**What you are asked to do**
The response has to be every entry, printed word for word.
--------------------------------------------------
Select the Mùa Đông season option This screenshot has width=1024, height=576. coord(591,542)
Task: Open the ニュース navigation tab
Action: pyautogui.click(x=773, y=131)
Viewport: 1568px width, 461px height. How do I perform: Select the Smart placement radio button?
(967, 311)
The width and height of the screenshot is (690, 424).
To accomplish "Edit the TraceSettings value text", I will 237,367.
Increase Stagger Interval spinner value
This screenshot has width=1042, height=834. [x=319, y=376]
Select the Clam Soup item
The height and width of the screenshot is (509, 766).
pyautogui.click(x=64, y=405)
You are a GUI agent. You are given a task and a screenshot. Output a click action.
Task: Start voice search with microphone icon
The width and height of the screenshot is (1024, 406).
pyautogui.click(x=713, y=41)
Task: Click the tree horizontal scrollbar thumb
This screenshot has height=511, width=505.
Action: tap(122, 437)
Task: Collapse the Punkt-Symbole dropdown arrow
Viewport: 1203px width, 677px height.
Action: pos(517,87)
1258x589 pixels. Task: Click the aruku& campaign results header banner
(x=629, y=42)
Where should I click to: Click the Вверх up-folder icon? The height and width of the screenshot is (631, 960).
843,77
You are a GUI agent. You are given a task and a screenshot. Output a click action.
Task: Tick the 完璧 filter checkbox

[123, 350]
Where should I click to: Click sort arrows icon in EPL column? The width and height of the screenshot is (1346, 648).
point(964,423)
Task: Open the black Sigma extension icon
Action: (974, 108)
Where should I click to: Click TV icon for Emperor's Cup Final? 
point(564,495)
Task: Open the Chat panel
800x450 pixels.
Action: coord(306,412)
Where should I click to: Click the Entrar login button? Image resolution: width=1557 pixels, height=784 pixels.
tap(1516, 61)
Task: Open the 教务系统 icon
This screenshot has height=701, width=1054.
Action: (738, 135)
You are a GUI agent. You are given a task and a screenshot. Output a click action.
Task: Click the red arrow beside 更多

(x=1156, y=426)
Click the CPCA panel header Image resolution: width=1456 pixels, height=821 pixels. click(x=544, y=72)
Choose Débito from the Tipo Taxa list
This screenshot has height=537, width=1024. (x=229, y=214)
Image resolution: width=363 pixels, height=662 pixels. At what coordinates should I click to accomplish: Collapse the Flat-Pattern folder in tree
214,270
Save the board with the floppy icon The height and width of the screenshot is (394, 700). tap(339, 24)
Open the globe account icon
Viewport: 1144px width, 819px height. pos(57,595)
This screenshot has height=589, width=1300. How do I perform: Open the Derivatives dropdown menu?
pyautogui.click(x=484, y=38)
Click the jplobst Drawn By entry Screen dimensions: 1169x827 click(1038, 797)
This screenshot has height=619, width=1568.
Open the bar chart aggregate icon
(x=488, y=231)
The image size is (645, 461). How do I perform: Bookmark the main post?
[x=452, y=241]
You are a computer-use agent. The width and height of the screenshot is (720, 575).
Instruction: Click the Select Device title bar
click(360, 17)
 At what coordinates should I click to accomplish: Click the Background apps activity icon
--------------------------------------------------
**Task answer**
Select the Mùa Đông season option This screenshot has width=1024, height=576. coord(591,542)
Task: Open the ニュース navigation tab
Action: pyautogui.click(x=773, y=131)
Viewport: 1568px width, 461px height. How do I perform: Select the Smart placement radio button?
(967, 311)
The width and height of the screenshot is (690, 424).
To accomplish "Edit the TraceSettings value text", I will 237,367.
Increase Stagger Interval spinner value
This screenshot has width=1042, height=834. [x=319, y=376]
Select the Clam Soup item
The height and width of the screenshot is (509, 766).
pyautogui.click(x=64, y=405)
You are a GUI agent. You are given a task and a screenshot. Output a click action.
Task: Start voice search with microphone icon
The width and height of the screenshot is (1024, 406).
pyautogui.click(x=713, y=41)
Task: Click the tree horizontal scrollbar thumb
This screenshot has height=511, width=505.
Action: tap(122, 437)
Task: Collapse the Punkt-Symbole dropdown arrow
Viewport: 1203px width, 677px height.
Action: pos(517,87)
1258x589 pixels. Task: Click the aruku& campaign results header banner
(x=629, y=42)
Where should I click to: Click the Вверх up-folder icon? The height and width of the screenshot is (631, 960).
843,77
You are a GUI agent. You are given a task and a screenshot. Output a click action.
Task: Tick the 完璧 filter checkbox

[123, 350]
Where should I click to: Click sort arrows icon in EPL column? The width and height of the screenshot is (1346, 648).
point(964,423)
Task: Open the black Sigma extension icon
Action: (974, 108)
Where should I click to: Click TV icon for Emperor's Cup Final? 
point(564,495)
Task: Open the Chat panel
800x450 pixels.
Action: coord(306,412)
Where should I click to: Click the Entrar login button? Image resolution: width=1557 pixels, height=784 pixels.
tap(1516, 61)
Task: Open the 教务系统 icon
This screenshot has height=701, width=1054.
Action: (738, 135)
You are a GUI agent. You are given a task and a screenshot. Output a click action.
Task: Click the red arrow beside 更多

(x=1156, y=426)
Click the CPCA panel header Image resolution: width=1456 pixels, height=821 pixels. click(x=544, y=72)
Choose Débito from the Tipo Taxa list
This screenshot has height=537, width=1024. (x=229, y=214)
Image resolution: width=363 pixels, height=662 pixels. At what coordinates should I click to accomplish: Collapse the Flat-Pattern folder in tree
214,270
Save the board with the floppy icon The height and width of the screenshot is (394, 700). tap(339, 24)
Open the globe account icon
Viewport: 1144px width, 819px height. pos(57,595)
This screenshot has height=589, width=1300. How do I perform: Open the Derivatives dropdown menu?
pyautogui.click(x=484, y=38)
Click the jplobst Drawn By entry Screen dimensions: 1169x827 click(1038, 797)
This screenshot has height=619, width=1568.
Open the bar chart aggregate icon
(x=488, y=231)
The image size is (645, 461). How do I perform: Bookmark the main post?
[x=452, y=241]
You are a computer-use agent. The width and height of the screenshot is (720, 575).
Instruction: Click the Select Device title bar
click(360, 17)
 At what coordinates should I click to accomplish: Click the Background apps activity icon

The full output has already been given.